为了帮助大家理解远程认证机制，陈老师进一步介绍了远程认证过程主要是在解决三个问题：

（1）第一个问题是Attester是否是一个Enclave。这个主要利用的是TEE厂商在CPU中内置的Root Secret，它会对一个用于远程认证的私钥Attestation Key进行背书，通过签名信息，Verifier可以验证对方是否为Enclave，这个过程通常还会利用到厂商提供的Attestation Service。

（2）第二个问题是Attester的身份是什么？目前身份识别主要依赖于Enclave Measurement，即Enclave中初始的代码和数据的哈希值作为Enclave的身份标识。

（3）第三个问题是这个身份是否是可信的。这里主要是通过与Verifier提前预设的可信身份信息进行比较来确定对方是否是可信的。

接着陈老师分享了他对远程验证这三个问题目前解决方案的一些研究与思考。在第一个问题中，会使用到厂商提供的Attestation Service，如果这个Service “好奇心”比较重，那么它可能会在这个过程中搜集信息，存在隐私泄露风险。陈老师发表在CCS 2019的一篇论文就是围绕该问题展开的研究。

第二个问题目前的解决方案仅考虑enclave初始状态，没有考虑运行时状态，无法应对运行时enclave被劫持的情况。

第三个问题目前的解决方案存在的一个不足之处是当两个Enclave都要认证对方的身份时，需要依赖于一个可信第三方的存在。陈老师团队针对这一问题研究提出了一种无需可信第三方的可行执行环境互认证框架，发表在USENIX Security 2022上。接下来，陈老师对这篇研究工作的内容进行了展开介绍。

陈老师先介绍了安全软件开发的模块化和特权分离趋势。以一个基于TEE的智能家具应用为例，将语音收集处理逻辑和代码执行逻辑放在不同的Enclave中，从而降低当一个模块被恶意攻击者攻陷后所能造成的安全影响。但是这也带来了一个互相认证的需求，即两个模块在通信前需要验证对方的身份。

针对互认证问题，陈老师介绍到目前的解决方案主要是引入一个可信第三方，但是引入可信第三方会带来额外的开销。
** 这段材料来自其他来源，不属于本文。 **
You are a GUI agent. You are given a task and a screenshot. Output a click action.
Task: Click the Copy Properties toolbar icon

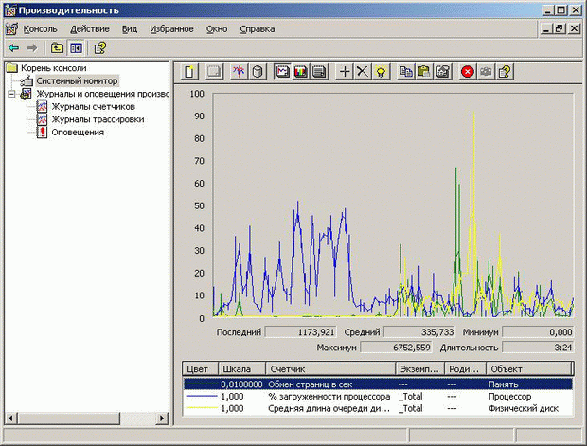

那么能否在不引入可信第三方的前提下解决这个问题呢，陈老师又介绍了一篇在Asia CCS 2016年的一篇论文中提出的观点，两个Enclave要互相认证，那么需要在Enclave A完成开发后根据其初始状态生成Measurement并将其硬编码到Enclave B中，然后再同样的将Enclave B的Measurement硬编码到A中，但这个时候Enclave A的初始状态发生了变化，导致其Measurement也发生了变化，这个依赖关系陷入了一个死循环，当时的作者认为这是一个不可解的问题。

针对这个“不可解”的问题，陈老师提出了他们的解决方案——MAGE。其核心想法是将Enclave划分为两部分，Specific Part负责具体的功能，Common Part用于生成Enclave的身份标识。

紧接着陈老师介绍到这个方案需要设计三个关键的函数，分别是共同部分生成函数、内容构建函数、以及身份推导函数。

为此，陈老师介绍了这三个函数设计思路来源于传统的Measurement计算过程，即当了解了任意一点的Intermediate hash和后续的enclave content时，可以推导出最终的计算结果。

基于该观察，陈老师随后介绍了他们对于上述三个关键函数的设计思路。

在介绍了算法的设计思路后，陈老师介绍了他们基于SGX对算法进行的实现，以及从内存和时间两个角度的测试结果，实际证明该了方法在实际应用中所引入的内存和计算开销都是可接受的，与enclave的数量线性相关。

最后，陈老师讨论了该研究的未来可能的扩展方向，如支持不同类型TEE之间的认证和私有代码支持等。